[BEGIN Selected excerpt]

Skip to main content
Skip to main content

Regular expression tree dictionary layout

Overview

The regexp_tree dictionary lets you map keys to values based on hierarchical regular-expression patterns. It's optimized for pattern-match lookups (e.g. classifying strings like user agent strings by matching regex patterns) rather than exact key matching.

Use the regular expression tree dictionary with YAMLRegExpTree source

Not supported in ClickHouse Cloud

Regular expression tree dictionaries are defined in ClickHouse open-source using the YAMLRegExpTree source which is provided the path to a YAML file containing the regular expression tree.

CREATE DICTIONARY regexp_dict
(
    regexp String,
    name String,
    version String
)
PRIMARY KEY(regexp)
SOURCE(YAMLRegExpTree(PATH '/var/lib/clickhouse/user_files/regexp_tree.yaml'))
LAYOUT(regexp_tree)
...

The dictionary source YAMLRegExpTree represents the structure of a regexp tree. For example:

- regexp: 'Linux/(\d+[\.\d]*).+tlinux'
  name: 'TencentOS'
  version: '\1'

- regexp: '\d+/tclwebkit(?:\d+[\.\d]*)'
  name: 'Android'
  versions:
    - regexp: '33/tclwebkit'
      version: '13'
    - regexp: '3[12]/tclwebkit'
      version: '12'
    - regexp: '30/tclwebkit'
      version: '11'
    - regexp: '29/tclwebkit'
      version: '10'

This config consists of a list of regular expression tree nodes. Each node has the following structure:

  • regexp: the regular expression of the node.
  • attributes: a list of user-defined dictionary attributes. In this example, there are two attributes: name and version. The first node defines both attributes. The second node only defines attribute name. Attribute version is provided by the child nodes of the second node.
    • The value of an attribute may contain back references, referring to capture groups of the matched regular expression. In the example, the value of attribute version in the first node consists of a back-reference \1 to capture group (\d+[\.\d]*) in the regular expression. Back-reference numbers range from 1 to 9 and are written as $1 or \1 (for number 1). The back reference is replaced by the matched capture group during query execution.
  • child nodes: a list of children of a regexp tree node, each of which has its own attributes and (potentially) children nodes. String matching proceeds in a depth-first fashion. If a string matches a regexp node, the dictionary checks if it also matches the nodes' child nodes. If that is the case, the attributes of the deepest matching node are assigned. Attributes of a child node overwrite equally named attributes of parent nodes. The name of child nodes in YAML files can be arbitrary, e.g. versions in above example.

[END Selected excerpt]

**Exercise**
Reproduce verbatim the part of the regexp_tree dictionary page starting with "Not supported in" and going on through "PRIMARY KEY(regexp)".

[BEGIN Provided data]

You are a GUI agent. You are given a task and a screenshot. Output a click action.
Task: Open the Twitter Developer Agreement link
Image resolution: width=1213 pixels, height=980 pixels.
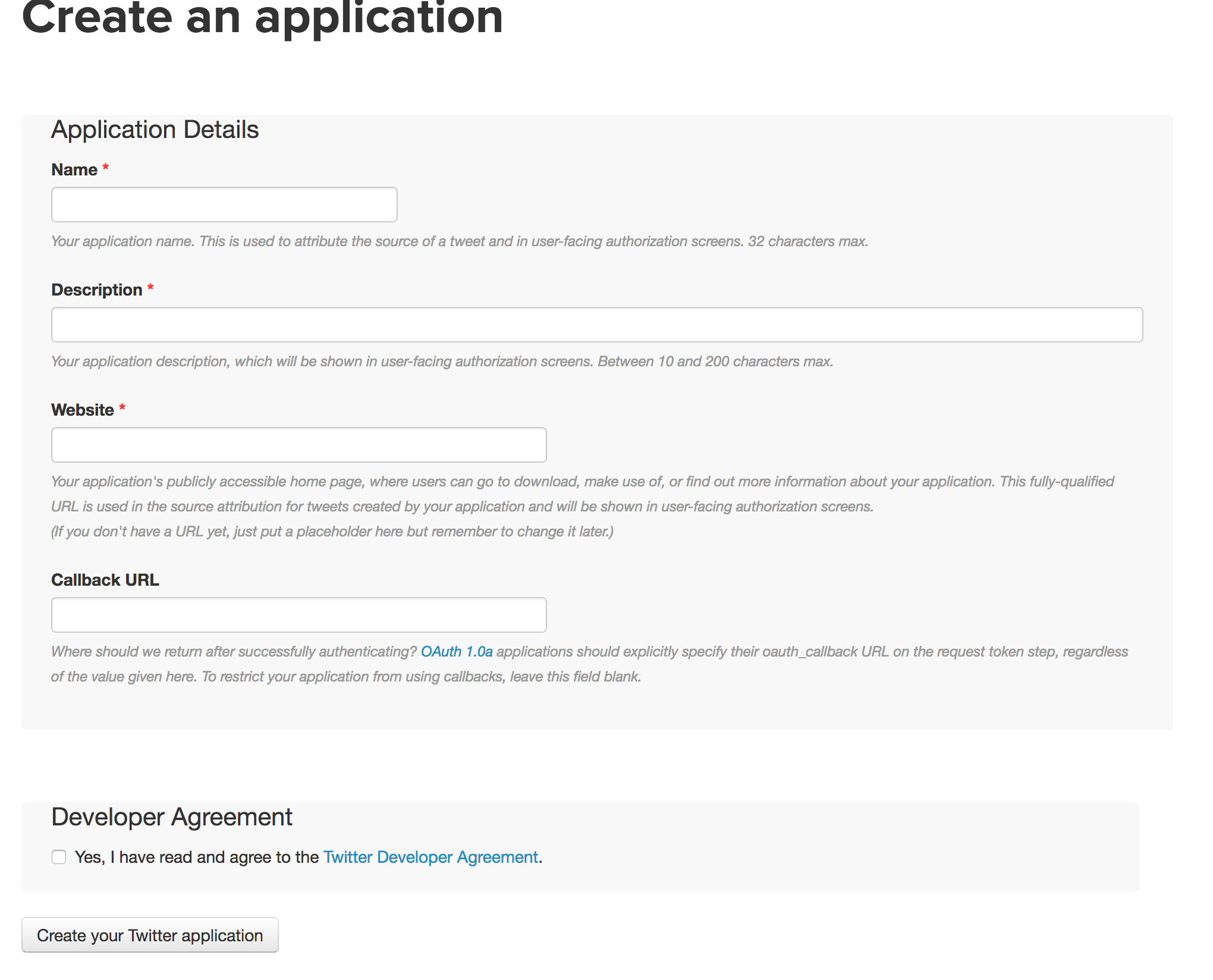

[END Provided data]

**Full response**
Not supported in ClickHouse Cloud

Regular expression tree dictionaries are defined in ClickHouse open-source using the YAMLRegExpTree source which is provided the path to a YAML file containing the regular expression tree.

CREATE DICTIONARY regexp_dict
(
    regexp String,
    name String,
    version String
)
PRIMARY KEY(regexp)